My writing has suffered too. When good ideas come I write them down in my notebook. I do my best to capture them … but I mean even finding the time to write a 500-word blog post has been difficult. Forget novel writing. My novel sits collecting dust on my mind’s bookshelf. An important part of writing, I’ve found, is time to just sit and think about writing. I need the “me time” to gather my thoughts.
“Calgon take me away.”
Do you remember this slogan? It’s sad when such a statement becomes your anthem.

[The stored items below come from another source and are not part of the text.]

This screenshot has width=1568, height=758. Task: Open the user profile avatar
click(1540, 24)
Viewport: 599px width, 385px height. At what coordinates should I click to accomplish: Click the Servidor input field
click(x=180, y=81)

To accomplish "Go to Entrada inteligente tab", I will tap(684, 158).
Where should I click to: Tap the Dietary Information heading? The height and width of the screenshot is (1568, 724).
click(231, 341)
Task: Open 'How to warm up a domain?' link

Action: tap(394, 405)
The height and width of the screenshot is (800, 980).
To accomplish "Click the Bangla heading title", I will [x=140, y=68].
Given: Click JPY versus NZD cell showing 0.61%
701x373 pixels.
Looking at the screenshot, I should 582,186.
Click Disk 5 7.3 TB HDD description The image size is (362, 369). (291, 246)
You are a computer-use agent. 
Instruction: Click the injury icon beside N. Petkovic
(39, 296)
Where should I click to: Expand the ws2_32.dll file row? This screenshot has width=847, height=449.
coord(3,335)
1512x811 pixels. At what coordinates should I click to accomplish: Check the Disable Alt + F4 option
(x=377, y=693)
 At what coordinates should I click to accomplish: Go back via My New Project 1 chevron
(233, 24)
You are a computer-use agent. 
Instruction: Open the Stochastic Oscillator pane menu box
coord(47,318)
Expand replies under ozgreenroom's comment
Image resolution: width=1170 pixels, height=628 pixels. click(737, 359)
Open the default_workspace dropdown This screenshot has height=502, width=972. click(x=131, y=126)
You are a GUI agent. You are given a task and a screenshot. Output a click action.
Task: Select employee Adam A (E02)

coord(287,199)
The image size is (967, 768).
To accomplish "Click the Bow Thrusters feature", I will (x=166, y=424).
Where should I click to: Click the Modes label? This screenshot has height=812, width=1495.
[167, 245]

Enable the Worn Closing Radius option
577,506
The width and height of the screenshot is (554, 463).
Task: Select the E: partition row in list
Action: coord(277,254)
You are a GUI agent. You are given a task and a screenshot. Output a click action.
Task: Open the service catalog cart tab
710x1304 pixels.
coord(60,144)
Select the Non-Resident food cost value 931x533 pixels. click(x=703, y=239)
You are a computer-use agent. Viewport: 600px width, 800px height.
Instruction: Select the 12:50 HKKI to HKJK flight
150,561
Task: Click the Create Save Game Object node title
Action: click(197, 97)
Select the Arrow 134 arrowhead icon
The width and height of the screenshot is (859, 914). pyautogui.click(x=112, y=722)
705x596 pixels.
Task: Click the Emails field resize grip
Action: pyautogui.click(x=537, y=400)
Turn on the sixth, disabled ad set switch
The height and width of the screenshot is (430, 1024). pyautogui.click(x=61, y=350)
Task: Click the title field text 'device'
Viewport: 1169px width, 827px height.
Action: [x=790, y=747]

Thankfully, someone took pity on me. A beautiful beacon of light. My dear friend and writing partner let me verbal vomit details all over her. She spared you the worst parts of the rant I have churning in my mind. Plus she sent me home with a cure for all that ails me … a box of tea bags and permission to have a quiet moment. Vanilla Caramel Chamomile sounds delicious but the Sleepy Time is what I am craving. I’ve reached my breaking point. I am scheduling a moment’s peace right now. Tonight I will recover.
I will lay my head on the cool tile floor of conversation, hugging the porcelain bowl of language while hoping I can just keep my mouth closed.
That is all … now my retching, I mean my rant is done.
My smile is back in place. My teeth serving as a stop-gate to any more blah blah blah blech.